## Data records
######

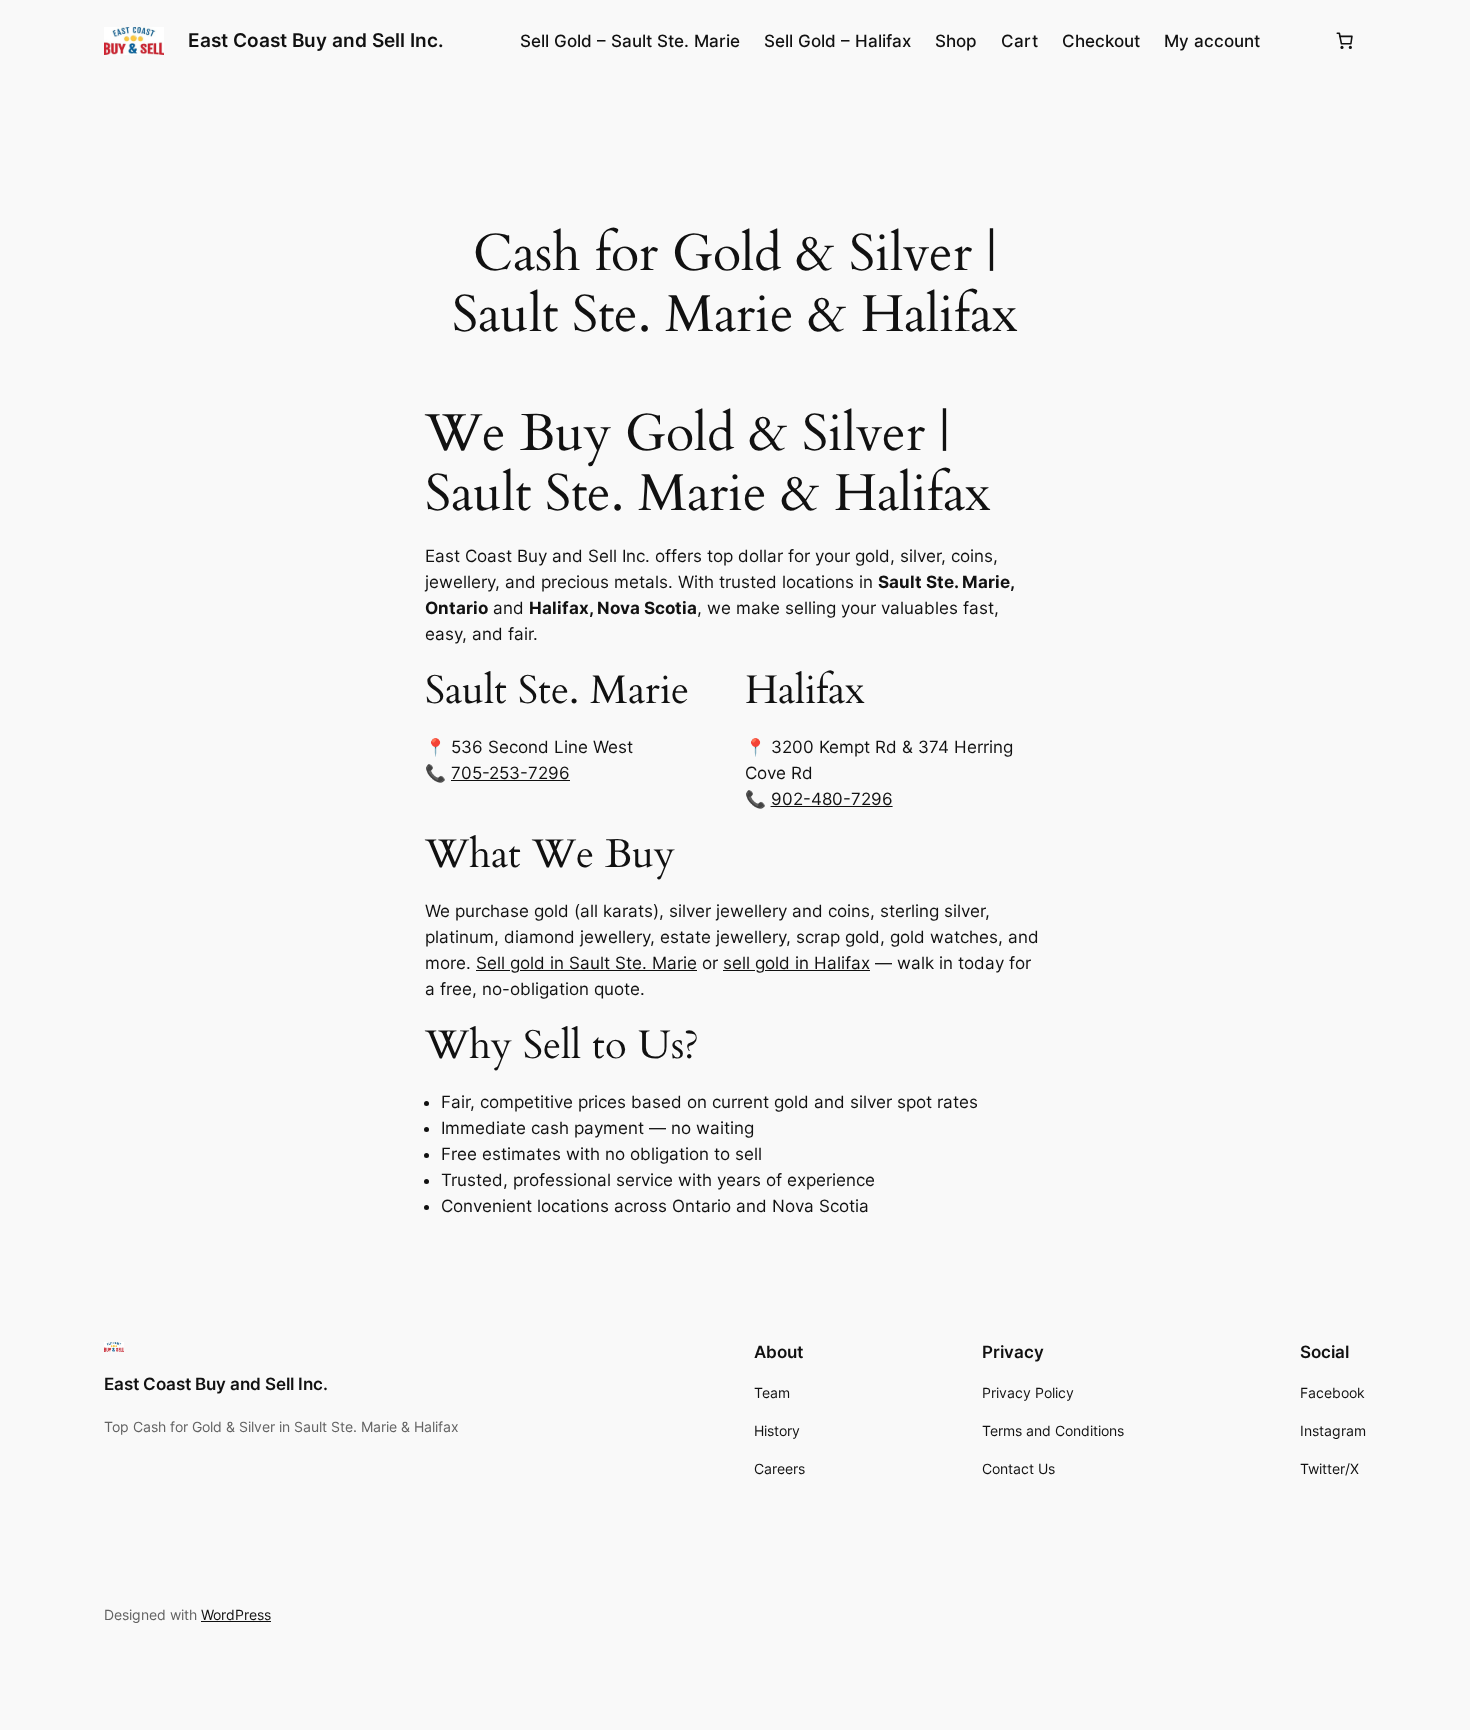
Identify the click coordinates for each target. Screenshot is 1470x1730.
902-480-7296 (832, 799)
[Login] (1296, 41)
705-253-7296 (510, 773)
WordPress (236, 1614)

######

All of the data above is to be repeated exactly, with the pictures left out.

Identify the click coordinates for each target. Screenshot is 1470x1730.
902-480-7296 (832, 799)
[Login] (1296, 41)
705-253-7296 (510, 773)
WordPress (236, 1614)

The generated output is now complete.